与data.table并行化

时间:2018-04-26 18:29:56

标签: r parallel-processing data.table parallel.foreach doparallel

我有以下问题。我有一个由(xPoints,yPoints)描述的分段线性函数,并希望快速计算 - 我必须一遍又一遍地做 - 一个长x列表的隐含y值,其中x可能落在外面xPoints的范围。我编写了一个函数f_pwl来计算隐含的y值,但它很慢,所以我试图并行化它的调用。但它实际上比使用data.table:=语法慢。我希望通过改进我的f_pwl函数或实现高效的并行化来加快速度,因为我可以访问20个内核来加快速度。

以下是示例代码。

    # libraries
    require(data.table) # for fread, work with large data
    require(abind)      # for abind()
    require(foreach) # for parallel processing, used with doParallel
    require(doParallel) # for parallel processing, used with foreach

    f_pwl <- function(x)  {
      temp <- as.vector( rep(NA, length = length(x)), mode = "double" )
      for (i in seq(from = 1, to = length(x), by = 1))  {
        if (x[i] > max(xPoints) | x[i] < min(xPoints)) {
          # nothing to do, temp[i] <- NA
        } else if (x[i] == max(xPoints)) {
          # value equal max(yPoints)
          temp[i] <- max(yPoints)
        } else {
          # value is f_pwl(x)
          xIndexVector = as.logical( x[i] >= xPoints  &  abind(xPoints[2:length(xPoints)], max(xPoints)) > x[i] )
          xIndexVector_plus1 = shift( xIndexVector, n = 1, fill = FALSE, type = "lag" )
          alpha_j = (xPoints[xIndexVector_plus1] - x[i])/(xPoints[xIndexVector_plus1] - xPoints[xIndexVector])
          temp[i] <- alpha_j %*% yPoints[xIndexVector] + (1-alpha_j) %*% yPoints[xIndexVector_plus1]
        }
      } # end for i
      as.vector( temp, mode = "double" )
    }


    ## Main program
    xPoints <- c(4, 9, 12, 15, 18, 21)
    yPoints <- c(1, 2, 3, 4, 5, 6)

    x <- rnorm(1e4, mean = 12, sd = 5)

    dt <- as.data.table( x )
    dt[ , c("y1", "y2", "y3") := as.vector( mode = "double", NA ) ]

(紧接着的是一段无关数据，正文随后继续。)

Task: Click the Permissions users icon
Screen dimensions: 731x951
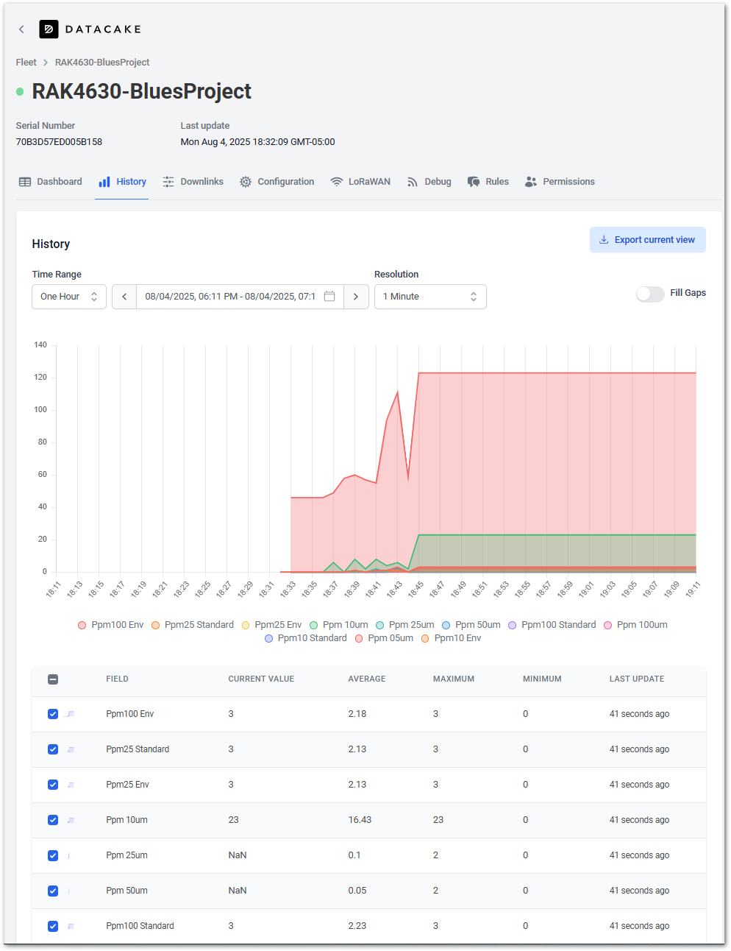Action: (531, 182)
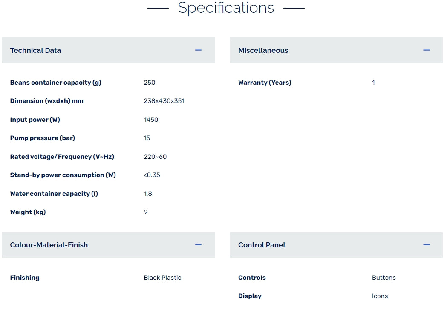Collapse Miscellaneous with its minus icon
The width and height of the screenshot is (444, 310).
[x=426, y=50]
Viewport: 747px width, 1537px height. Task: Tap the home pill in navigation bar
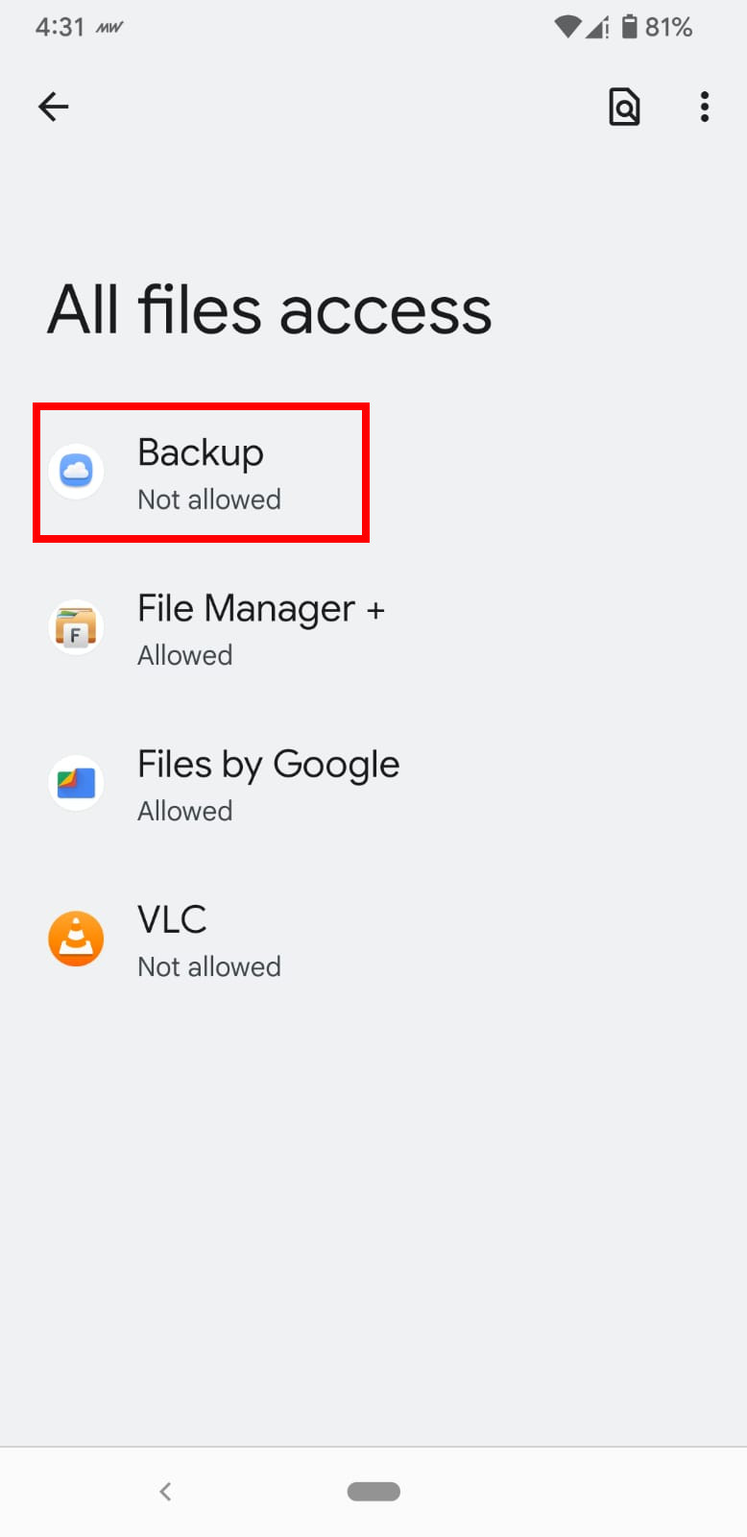pyautogui.click(x=374, y=1491)
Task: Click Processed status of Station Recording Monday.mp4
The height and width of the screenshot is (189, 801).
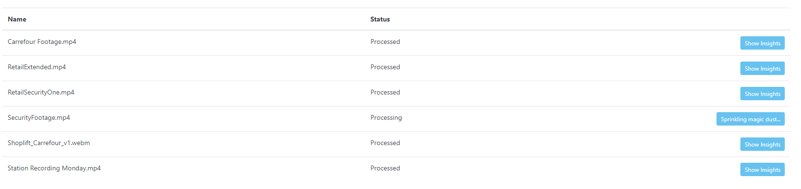Action: click(385, 168)
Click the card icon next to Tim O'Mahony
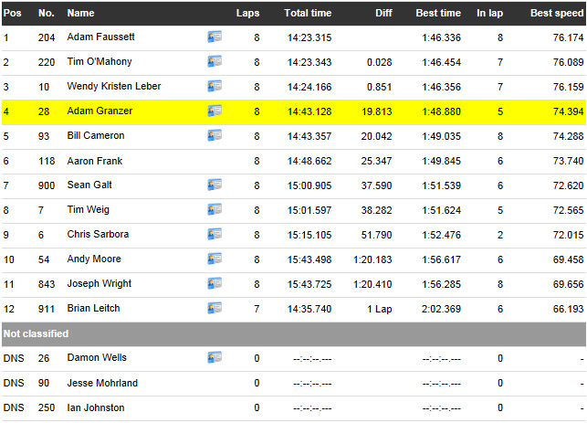The width and height of the screenshot is (587, 423). [x=215, y=62]
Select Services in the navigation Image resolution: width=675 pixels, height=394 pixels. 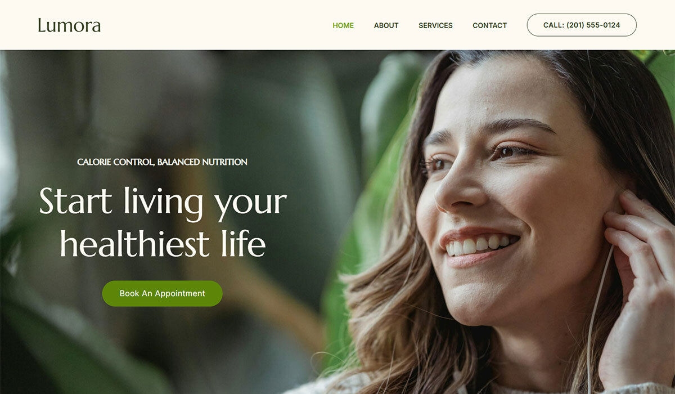click(435, 25)
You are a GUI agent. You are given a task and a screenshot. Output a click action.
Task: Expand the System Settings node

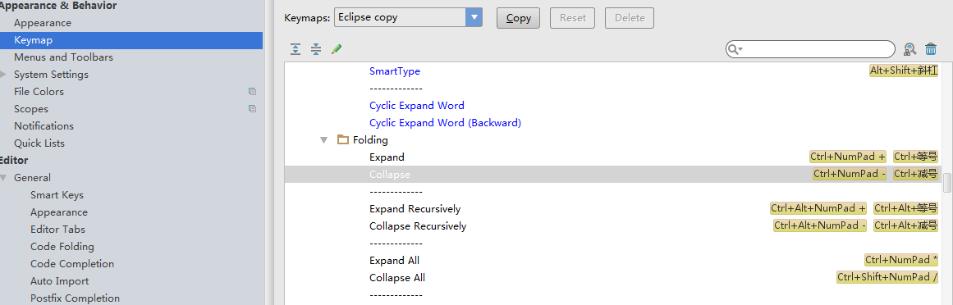click(3, 75)
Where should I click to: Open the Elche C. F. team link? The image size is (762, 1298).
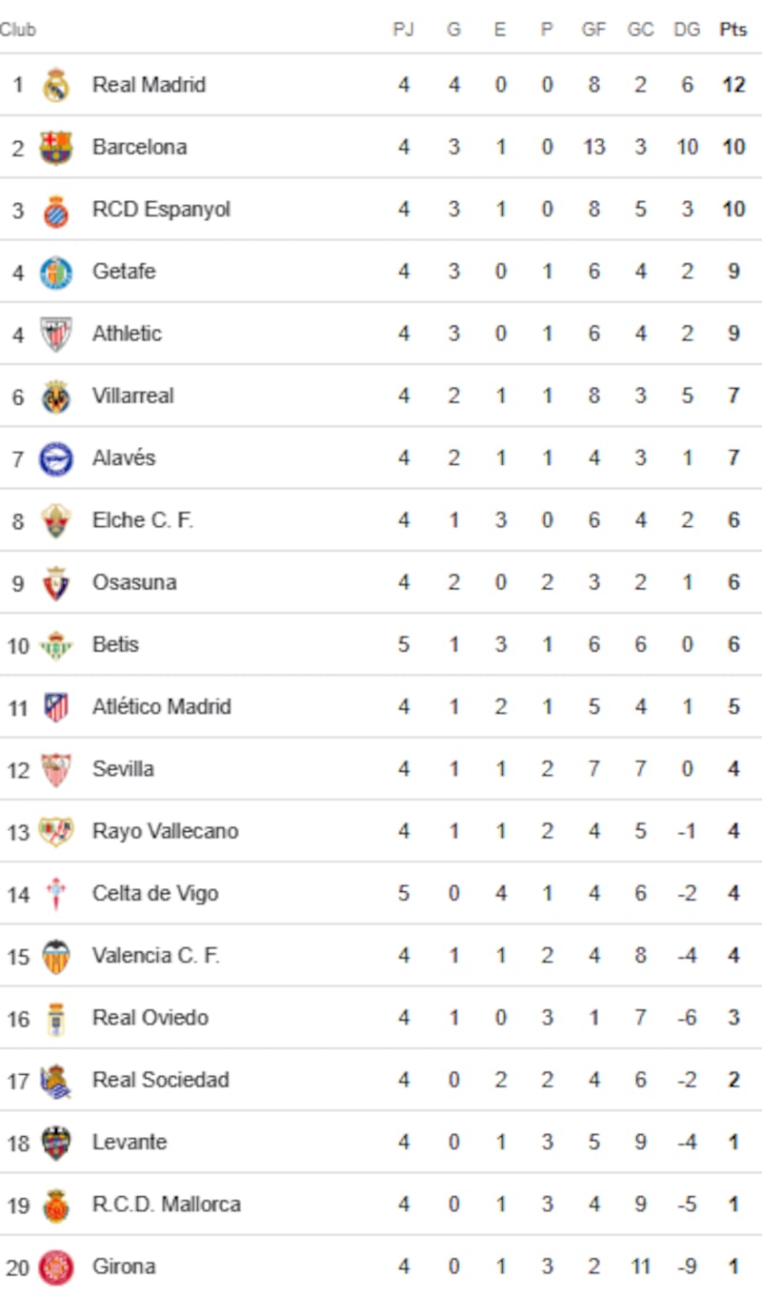pyautogui.click(x=143, y=520)
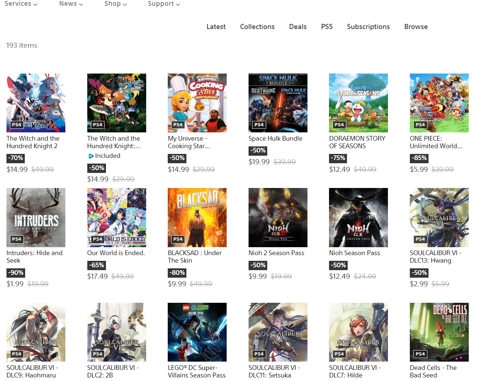Viewport: 477px width, 381px height.
Task: Open Space Hulk Bundle cover image
Action: [278, 103]
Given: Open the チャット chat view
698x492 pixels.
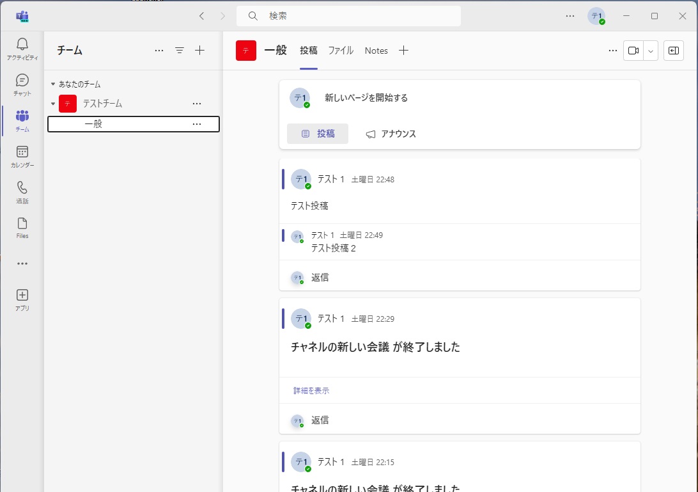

    # data.table := command
    system.time({
      dt[, y2 := f_pwl( x ) ]
    })

    # mapply
    system.time({
      dt[ , y1 := mapply( f_pwl, x ), by=.I  ]
    })

    # parallel
    system.time({
      #setup parallel backend to use many processors
      cores=detectCores()
      cl <- makeCluster(cores[1]-1, type="FORK") #not to overload your computer
      registerDoParallel(cl)
      dt$y3 <- foreach(i=1:nrow(dt), .combine=cbind) %dopar% {
        tempY <- f_pwl( dt$x[i] )
        tempY
      }
      #stop cluster
      stopCluster(cl)
    })

    summary( dt[ , .(y1-y2, y1-y3, y2-y3)] )   

1 个答案:

答案 0 :(得分:1)

首先,计算并存储alpha_j

然后,先用x对DT进行排序,然后在执行线性插值之前将其切割成相关的间隔

alpha <- c(NA, diff(yPoints) / diff(xPoints))

DT[order(x), 
    y := alpha[.GRP] * (x - xPoints[.GRP-1L]) + yPoints[.GRP-1L], 
    by=cut(x, xPoints)]

请告诉我它的表现。

数据:

library(data.table)

## Main program
set.seed(27L)
xPoints <- c(4, 9, 12, 15, 18, 21)
yPoints <- c(1, 2, 3, 4, 5, 6)
DT <- data.table(x=rnorm(1e4, mean=12, sd=5))

检查:

f_pwl <- function(x)  {
    temp <- as.vector( rep(NA, length = length(x)), mode = "double" )
    for (i in seq(from = 1, to = length(x), by = 1))  {
        if (x[i] > max(xPoints) | x[i] < min(xPoints)) {
            # nothing to do, temp[i] <- NA
        } else if (x[i] == max(xPoints)) {
            # value equal max(yPoints)
            temp[i] <- max(yPoints)
        } else {
            # value is f_pwl(x)
            xIndexVector = as.logical( x[i] >= xPoints  &  abind(xPoints[2:length(xPoints)], max(xPoints)) > x[i] )
            xIndexVector_plus1 = shift( xIndexVector, n = 1, fill = FALSE, type = "lag" )
            alpha_j = (xPoints[xIndexVector_plus1] - x[i])/(xPoints[xIndexVector_plus1] - xPoints[xIndexVector])
            temp[i] <- alpha_j %*% yPoints[xIndexVector] + (1-alpha_j) %*% yPoints[xIndexVector_plus1]
        }
    } # end for i
    as.vector( temp, mode = "double" )
}
system.time({
    DT[, yOP := f_pwl( x ) ]
})

DT[abs(y-yOP) > 1e-6]
#Empty data.table (0 rows) of 3 cols: x,y,yOP